* _TO DO_
The whole listing below needs to be duplicated exactly, pictures aside.
*** RAW DATA Section Begins ***
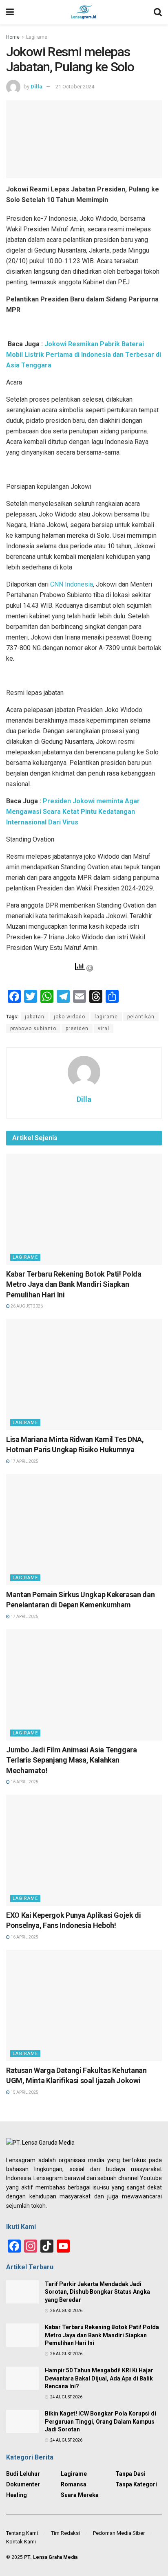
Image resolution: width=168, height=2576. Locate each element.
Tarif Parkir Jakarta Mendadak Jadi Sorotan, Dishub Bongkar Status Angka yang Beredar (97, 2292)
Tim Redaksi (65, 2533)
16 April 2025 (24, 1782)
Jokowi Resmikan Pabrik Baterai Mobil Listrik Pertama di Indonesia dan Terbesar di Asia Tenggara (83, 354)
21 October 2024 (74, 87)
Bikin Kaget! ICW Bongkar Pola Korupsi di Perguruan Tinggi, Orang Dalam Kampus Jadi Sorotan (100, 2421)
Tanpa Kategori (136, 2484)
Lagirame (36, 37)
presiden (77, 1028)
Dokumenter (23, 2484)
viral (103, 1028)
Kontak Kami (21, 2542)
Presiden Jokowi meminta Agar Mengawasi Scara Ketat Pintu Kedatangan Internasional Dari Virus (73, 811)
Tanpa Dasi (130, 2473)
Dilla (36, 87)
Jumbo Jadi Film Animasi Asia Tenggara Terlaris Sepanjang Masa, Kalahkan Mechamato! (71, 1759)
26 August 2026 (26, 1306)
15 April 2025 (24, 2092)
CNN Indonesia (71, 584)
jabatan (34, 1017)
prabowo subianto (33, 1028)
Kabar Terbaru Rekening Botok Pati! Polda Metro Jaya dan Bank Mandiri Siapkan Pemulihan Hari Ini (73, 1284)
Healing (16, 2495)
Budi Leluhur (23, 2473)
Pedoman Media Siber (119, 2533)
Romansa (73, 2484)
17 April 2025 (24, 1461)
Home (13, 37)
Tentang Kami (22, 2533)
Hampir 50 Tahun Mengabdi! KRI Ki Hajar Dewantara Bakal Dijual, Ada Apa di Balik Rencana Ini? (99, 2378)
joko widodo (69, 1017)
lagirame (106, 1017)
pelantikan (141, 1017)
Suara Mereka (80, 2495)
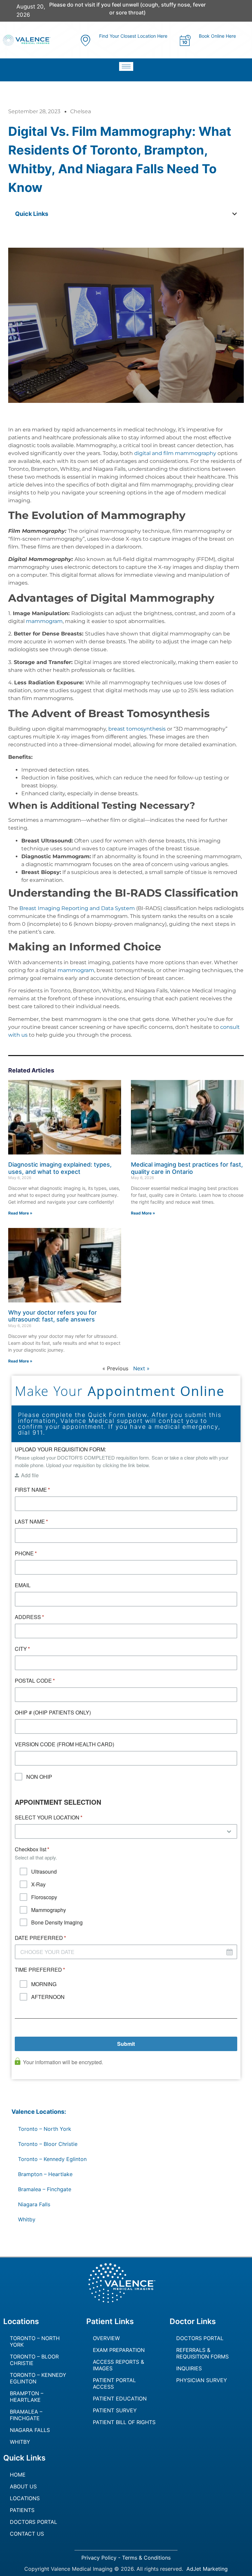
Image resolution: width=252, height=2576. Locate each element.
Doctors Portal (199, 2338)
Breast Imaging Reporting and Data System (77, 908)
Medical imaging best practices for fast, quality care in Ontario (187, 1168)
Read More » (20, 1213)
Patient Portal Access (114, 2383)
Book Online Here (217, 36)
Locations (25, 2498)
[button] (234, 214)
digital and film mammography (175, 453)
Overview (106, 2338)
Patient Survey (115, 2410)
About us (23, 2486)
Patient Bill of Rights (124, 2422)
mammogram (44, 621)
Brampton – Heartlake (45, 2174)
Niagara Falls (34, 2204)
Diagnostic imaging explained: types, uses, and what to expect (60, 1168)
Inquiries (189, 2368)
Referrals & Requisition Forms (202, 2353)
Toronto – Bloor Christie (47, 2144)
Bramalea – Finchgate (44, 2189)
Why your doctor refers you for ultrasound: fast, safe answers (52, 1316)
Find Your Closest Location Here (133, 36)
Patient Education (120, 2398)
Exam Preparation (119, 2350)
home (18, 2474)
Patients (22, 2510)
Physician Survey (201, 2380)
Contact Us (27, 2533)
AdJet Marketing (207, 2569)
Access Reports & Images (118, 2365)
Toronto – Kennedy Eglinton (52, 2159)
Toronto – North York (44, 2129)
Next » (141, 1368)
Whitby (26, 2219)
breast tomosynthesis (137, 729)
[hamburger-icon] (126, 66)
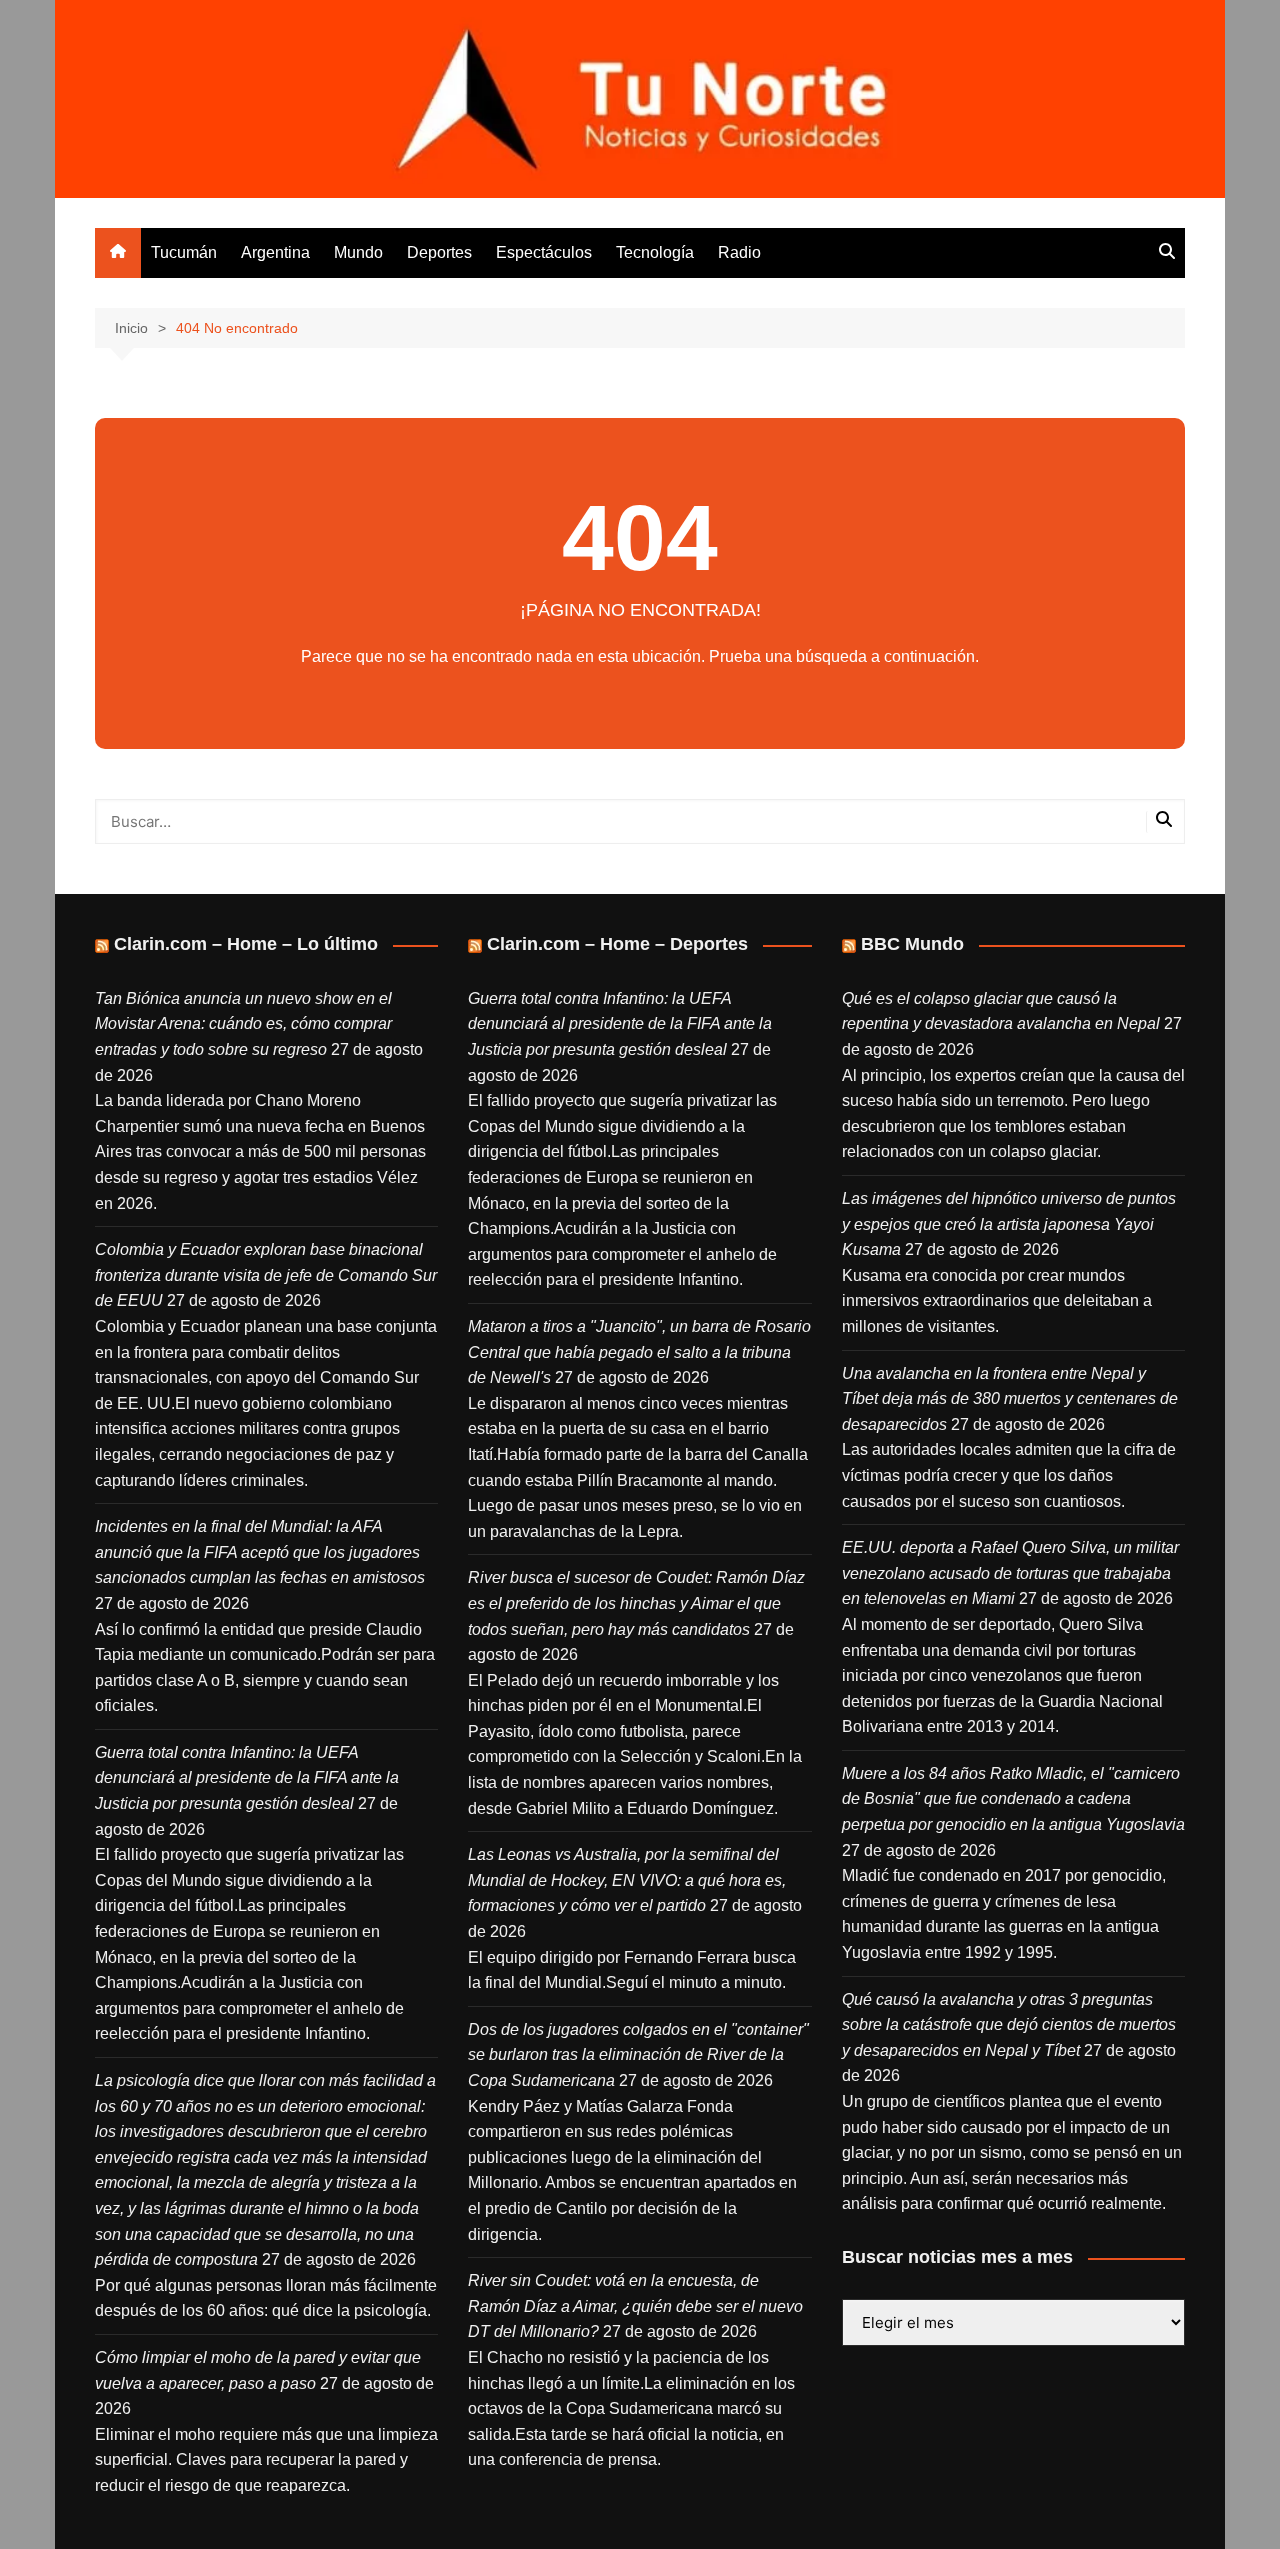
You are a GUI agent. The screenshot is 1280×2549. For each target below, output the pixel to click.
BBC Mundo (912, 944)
*** RAW DATA Section Ends ***
* _YOUR SOLUTION_
Image resolution: width=168, height=2576. Locate each element.
Tarif Parkir Jakarta Mendadak Jadi Sorotan, Dishub Bongkar Status Angka yang Beredar (97, 2292)
Tim Redaksi (65, 2533)
16 April 2025 (24, 1782)
Jokowi Resmikan Pabrik Baterai Mobil Listrik Pertama di Indonesia dan Terbesar di Asia Tenggara (83, 354)
21 October 2024 (74, 87)
Bikin Kaget! ICW Bongkar Pola Korupsi di Perguruan Tinggi, Orang Dalam Kampus Jadi Sorotan (100, 2421)
Tanpa Kategori (136, 2484)
Lagirame (36, 37)
presiden (77, 1028)
Dokumenter (23, 2484)
viral (103, 1028)
Kontak Kami (21, 2542)
Presiden Jokowi meminta Agar Mengawasi Scara Ketat Pintu Kedatangan Internasional Dari Virus (73, 811)
Tanpa Dasi (130, 2473)
Dilla (36, 87)
Jumbo Jadi Film Animasi Asia Tenggara Terlaris Sepanjang Masa, Kalahkan Mechamato! (71, 1759)
26 August 2026 (26, 1306)
15 April 2025 (24, 2092)
CNN Indonesia (71, 584)
jabatan (34, 1017)
prabowo subianto (33, 1028)
Kabar Terbaru Rekening Botok Pati! Polda Metro Jaya dan Bank Mandiri Siapkan Pemulihan Hari Ini (73, 1284)
Healing (16, 2495)
Budi Leluhur (23, 2473)
Pedoman Media Siber (119, 2533)
Romansa (73, 2484)
17 April 2025 (24, 1461)
Home (13, 37)
Tentang Kami (22, 2533)
Hampir 50 Tahun Mengabdi! KRI Ki Hajar Dewantara Bakal Dijual, Ada Apa di Balik Rencana Ini? (99, 2378)
joko widodo (69, 1017)
lagirame (106, 1017)
pelantikan (141, 1017)
Suara Mereka (80, 2495)
Image resolution: width=252, height=2576. Locate each element.
Doctors Portal (199, 2338)
Breast Imaging Reporting and Data System (77, 908)
Medical imaging best practices for fast, quality care in Ontario (187, 1168)
Read More » (20, 1213)
Patient Portal Access (114, 2383)
Book Online Here (217, 36)
Locations (25, 2498)
[button] (234, 214)
digital and film mammography (175, 453)
Overview (106, 2338)
Patient Survey (115, 2410)
About us (23, 2486)
Patient Bill of Rights (124, 2422)
mammogram (44, 621)
Brampton – Heartlake (45, 2174)
Niagara Falls (34, 2204)
Diagnostic imaging explained: types, uses, and what to expect (60, 1168)
Inquiries (189, 2368)
Referrals & Requisition Forms (202, 2353)
Toronto – Bloor Christie (47, 2144)
Bramalea – Finchgate (44, 2189)
Why your doctor refers you for ultrasound: fast, safe answers (52, 1316)
Find Your Closest Location Here (133, 36)
Patient Education (120, 2398)
Exam Preparation (119, 2350)
home (18, 2474)
Patients (22, 2510)
Physician Survey (201, 2380)
Contact Us (27, 2533)
AdJet Marketing (207, 2569)
Access Reports & Images (118, 2365)
Toronto – Kennedy Eglinton (52, 2159)
Toronto – North York (44, 2129)
Next » (141, 1368)
Whitby (26, 2219)
breast tomosynthesis (137, 729)
[hamburger-icon] (126, 66)
You are a GUI agent. The screenshot is 1280×2549. For each target below, output the pixel to click.
BBC Mundo (912, 944)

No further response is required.